Selective JAK2 pathway inhibition enhances anti-leukemic functionality in CD19 CAR-T cells.

Abstract

The integration of molecular targeted therapeutics with chimeric antigen receptor T (CAR-T) cell therapy represents a novel strategy to amplify the anti-tumor efficacy of immunotherapy. While CD19-targeted CAR-T cells and Janus kinase (JAK) inhibitors have independently shown efficacy against certain B-cell leukemias, such as Philadelphia chromosome-like acute lymphoblastic leukemia, the concurrent use of JAK1/2 inhibitors, such as ruxolitinib, has been implicated in reducing CAR-T cell potency by inhibiting the JAK1-dependent T cell activation pathway. This study explores the combinatorial use of a selective type II JAK2 inhibitor, CHZ868, with CD19 CAR-T cells, revealing a synergistic enhancement of anti-leukemic activity across B-cell tumor models irrespective of JAK2 mutational status.

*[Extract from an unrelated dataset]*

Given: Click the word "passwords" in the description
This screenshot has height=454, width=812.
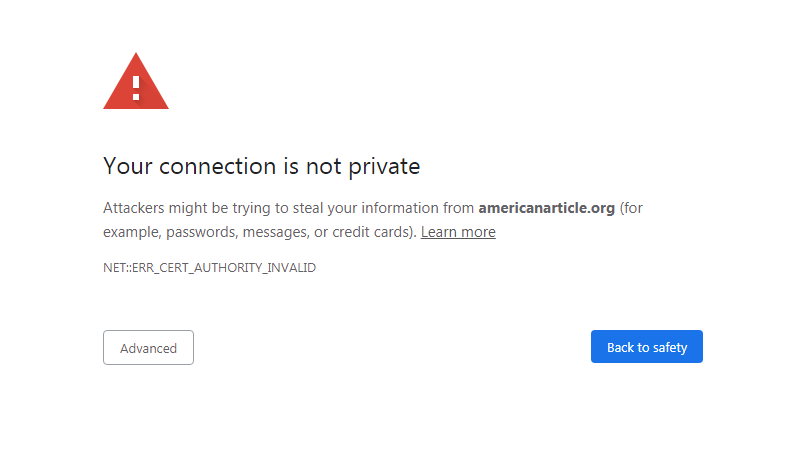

CHZ868-mediated JAK2 inhibition did not induce the exhaustion of CAR-T cells, maintaining efficacy over repeated tumor challenges and significantly extending survival in mouse models engrafted with JAK2 inhibitor-resistant leukemia cells (median survival, CD19 CAR-T + CHZ868 vs. CD19 CAR-T + DMSO: 32 days vs. 26 days, p = 0.0303). Transcriptomic analyses suggest that CHZ868 impedes CAR-T cell differentiation while preserving their proliferative capacity, a crucial factor in maintaining CAR-T cell functionality. Therefore, the selective inhibition of the JAK2 pathway may potentiate CAR-T cell therapy and offer a viable treatment strategy for patients with resistant B-cell leukemias.